[What the exercise asks]:
Rewrite everything from the line containing "Task: Click the wide" down to the line containing "Screen dimensions: 1283x952" as a Markdown table with the columns No. and Line. Number the rows, and leave out any blank lines.

-- start Entries shown --

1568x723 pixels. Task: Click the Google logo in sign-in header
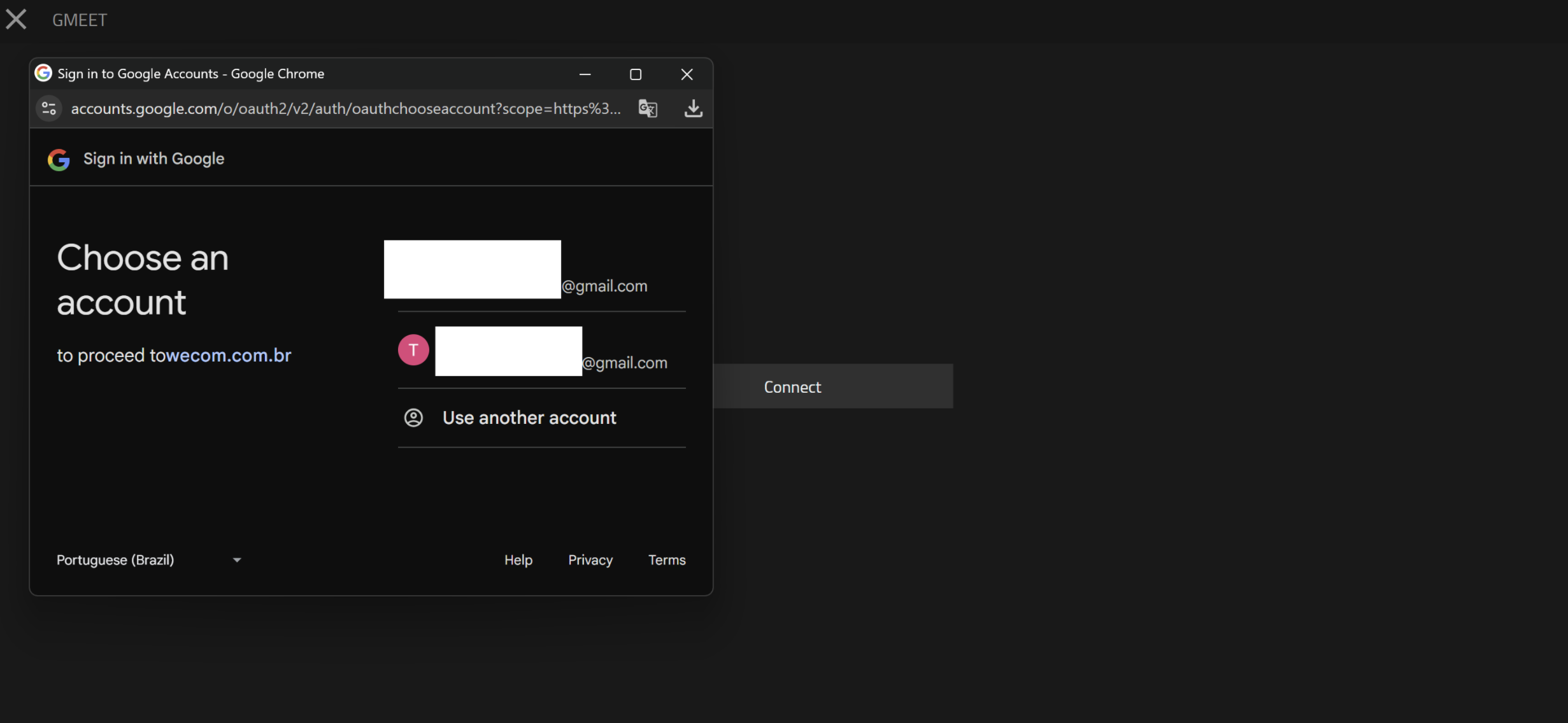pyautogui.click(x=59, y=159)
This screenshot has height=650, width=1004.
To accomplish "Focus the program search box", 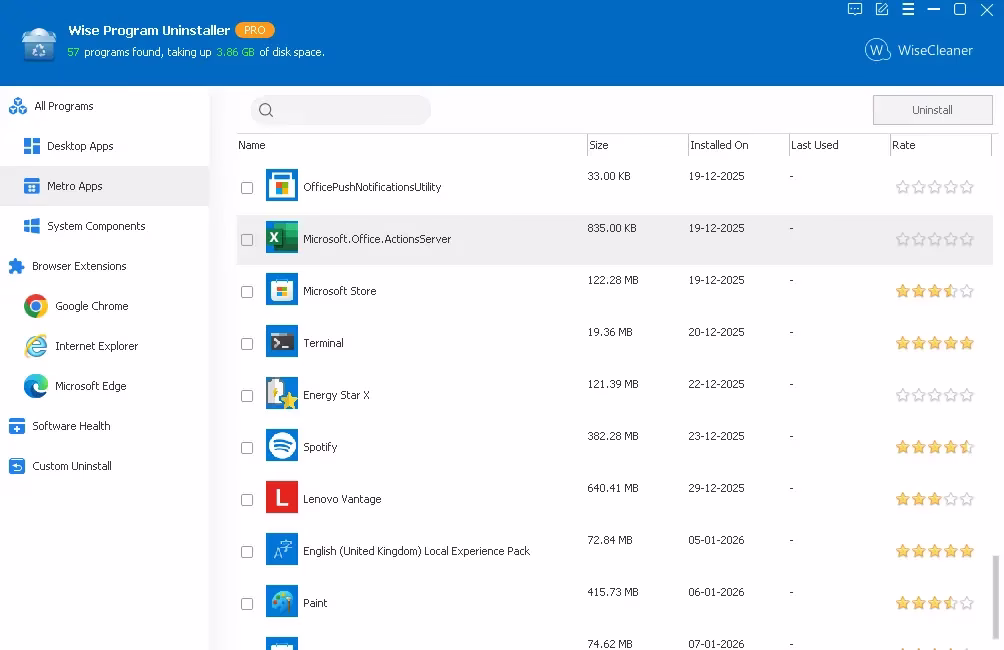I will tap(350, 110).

-- end Entries shown --
-- start Entries shown --

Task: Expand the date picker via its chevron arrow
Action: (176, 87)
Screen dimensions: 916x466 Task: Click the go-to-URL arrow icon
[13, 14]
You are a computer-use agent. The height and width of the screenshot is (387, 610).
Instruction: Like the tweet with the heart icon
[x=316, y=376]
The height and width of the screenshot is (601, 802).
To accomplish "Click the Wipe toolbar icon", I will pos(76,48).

-- end Entries shown --
-- start Entries shown --

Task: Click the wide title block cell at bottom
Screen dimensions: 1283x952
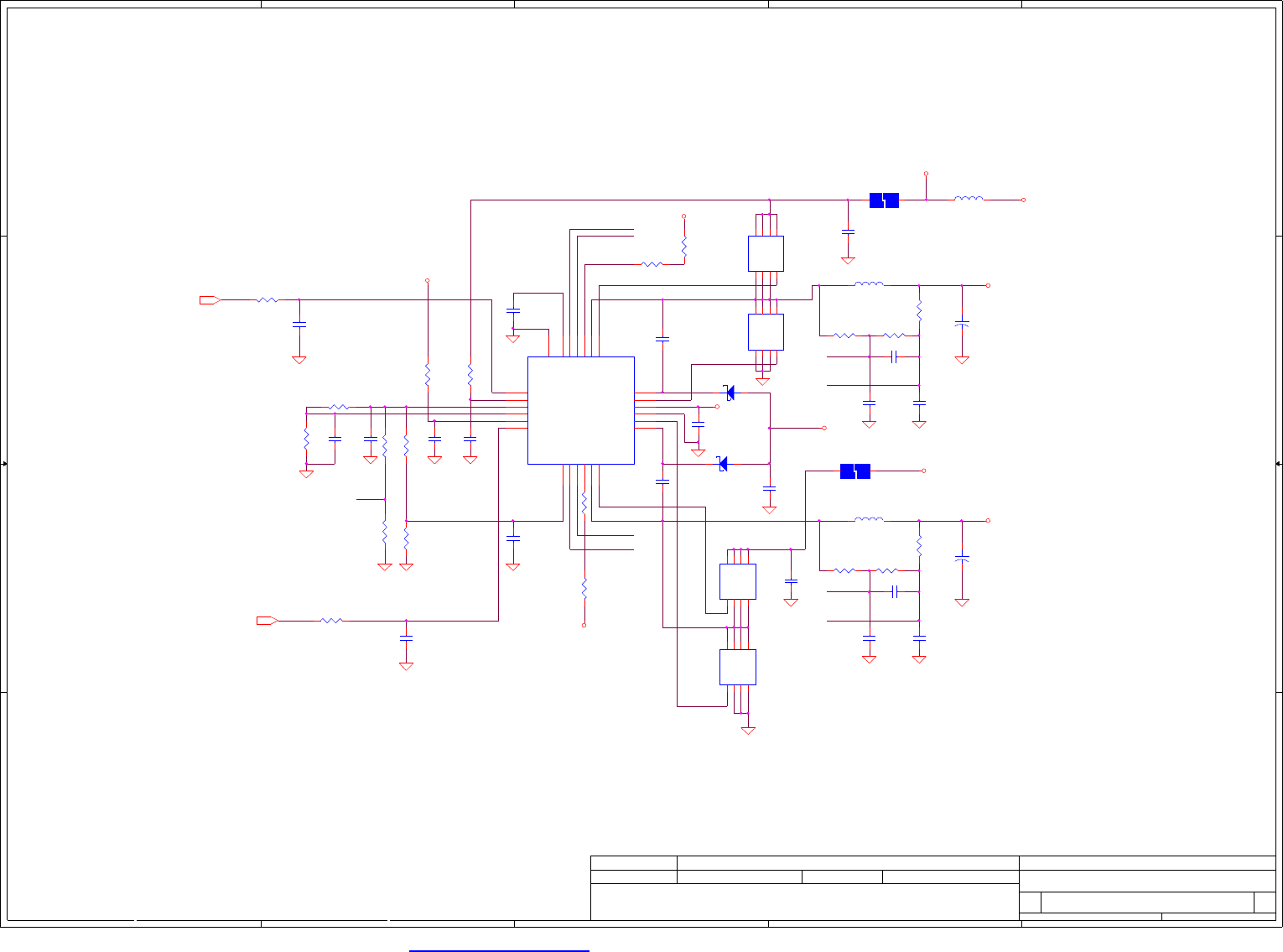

-- end Entries shown --

[Exercise response]:
| No. | Line |
|---|---|
| 1 | Task: Click the wide title block cell at bottom |
| 2 | Screen dimensions: 1283x952 |